Der Referent griff sodann einige Humoresken und Satiren des Temeswarer Autors aus dessen Bänden „Im mohrengrauen Rock“ (Wien, 1903) und „Durchs Monokel“ (Wien und Leipzig, 1913) heraus und wies auf die subtile Ironie von Franz Xaver Kappus hin, der den eklatanten Widerspruch zwischen Sein und Schein im untergehenden Habsburger Reich früh erkannte. Einen weiteren Schwerpunkt des Vortrags bildeten sodann die Kriegsnovellen des 1915 schwer verwundeten Autors. Aus dem Band „Blut und Eisen“ (Stuttgart, 1916) stellte Engel die Kriegsnovellen „Fahrt durch das Grauen“ und „Mutter Erde“ vor. Er wies auf erzählerische Besonderheiten dieser Prosa hin, so „auf die spannungsreiche Gestaltung dramatischer Szenen, die Übergänge von der realen zur Bewusstseinsebene, auf die starke Emotionalität in den Erzählungen von Kappus“. Dies habe, so der Referent, „schon hingedeutet auf seine expressionistischen Texte. Im Kern blieb der kriegsbeteiligte Erzähler mit der bitteren Einsicht, dass die Brutalität des Krieges der humanen Gesinnung keine Chance gelassen hat.“

Nach dem Krieg kehrte Kappus nach Temeswar zurück. Um seinen Lebensunterhalt zu bestreiten, begann er sich journalistisch zu betätigen. Als Mann mit Zeitungserfahrung – er hatte in Wien die „Militärische Rundschau“ redigiert und sich als Schriftleiter der Besatzungszeitung „Belgrader Nachrichten“ (1917-1918) betätigt – war seine Mitarbeit nicht nur im lokalen deutschen Pressebetrieb gefragt. Er hat auch in siebenbürgisch-deutschen Periodika und in der deutschsprachigen Presse Bukarests sowie in der deutschen Presse des Auslands publiziert. Die Temeswarer Jahre waren, so Eduard Schneider, „die fruchtbarste Zeit des Journalisten und Publizisten Franz Xaver Kappus“.

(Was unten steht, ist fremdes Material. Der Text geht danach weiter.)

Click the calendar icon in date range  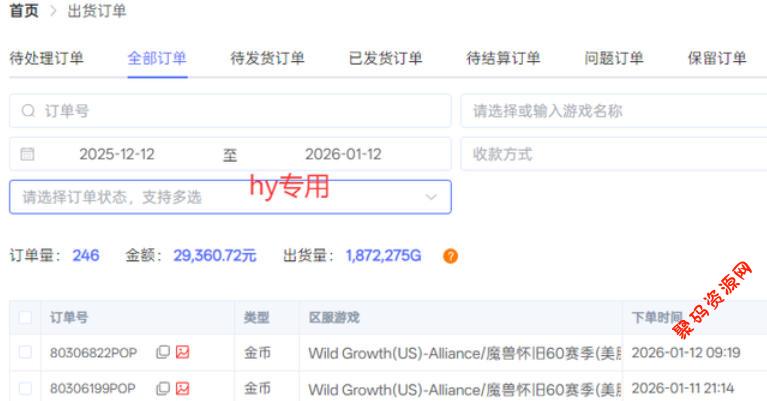click(28, 155)
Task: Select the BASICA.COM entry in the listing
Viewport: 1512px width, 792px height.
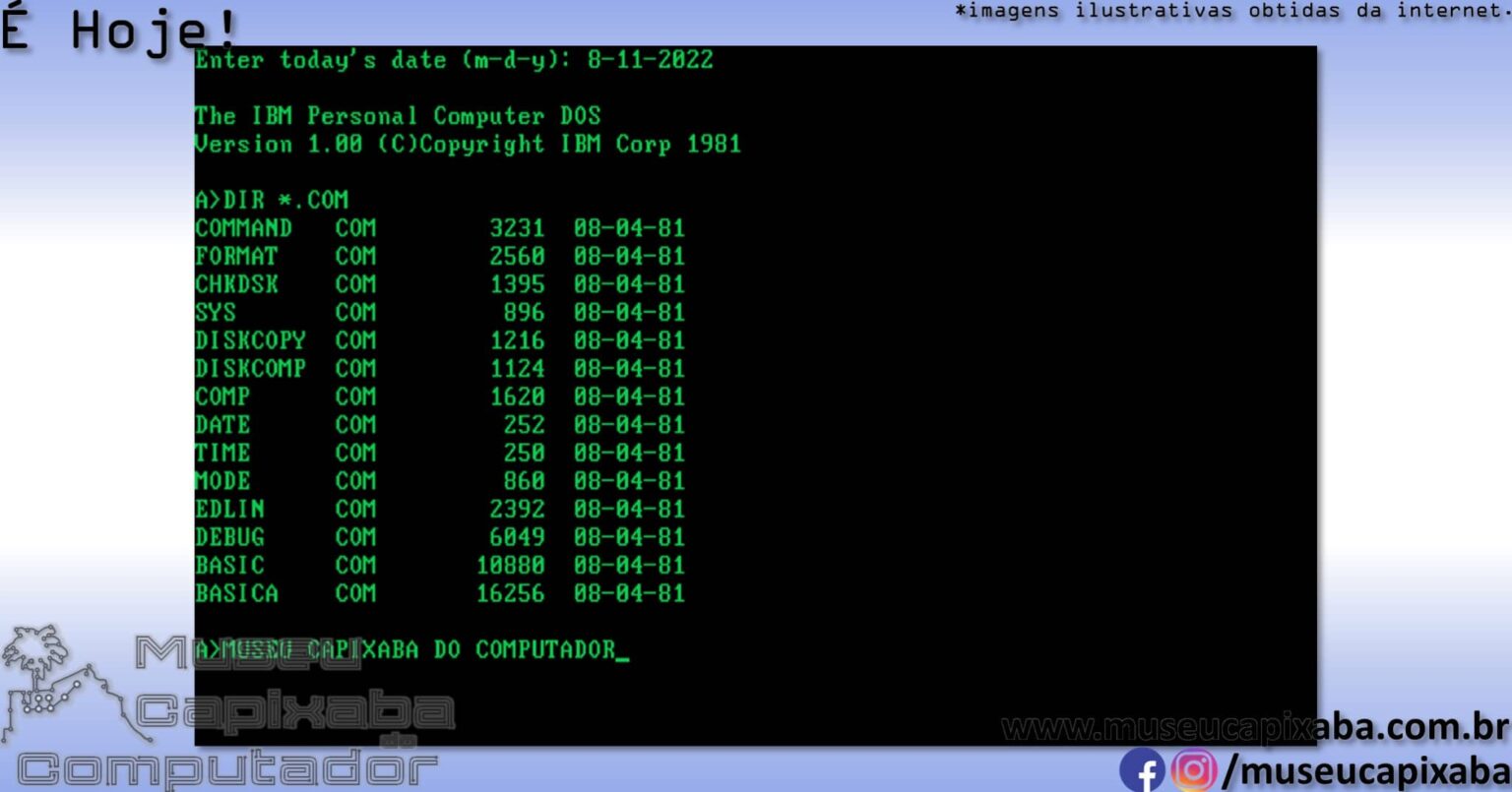Action: pos(285,593)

Nachdem sein Debütroman „Die lebenden Vierzehn“ 1918 im Berliner Ullstein-Verlag erschienen und wohlwollend aufgenommen worden war und auch weitere seiner Romane einen Publikumserfolg im binnendeutschen Sprachraum erzielt hatten (der Roman „Der rote Reiter“ wurde 1923 sogar verfilmt), verließ Kappus 1925 Temeswar, um sich seine Existenz in Berlin zu begründen. Bei Ullstein übernahm er eine Lektorenstelle und als Autor von Unterhaltungsromanen bediente er mit Erfolg einen recht weiten Leserkreis. Sein letzter Roman, „Flucht in die Liebe“, ist 1949 erschienen. Kappus starb 1966 im Alter von 83 Jahren in West-Berlin.

Musikalisch umrahmt wurde die von Univ.-Doz. Dr. Andreea Kolbus moderierte Veranstaltung von Remo Neusatz, der am Klavier klassische Stücke darbot. Aus den Werken von Franz Xaver Kappus lasen Hans Dama, Remo Neusatz und Josef Szarvas. Der Vortrag sowie das Aufeinandertreffen von Literatur und Musik schufen eine angenehme, von einzigartigen Augenblicken geprägte Atmosphäre.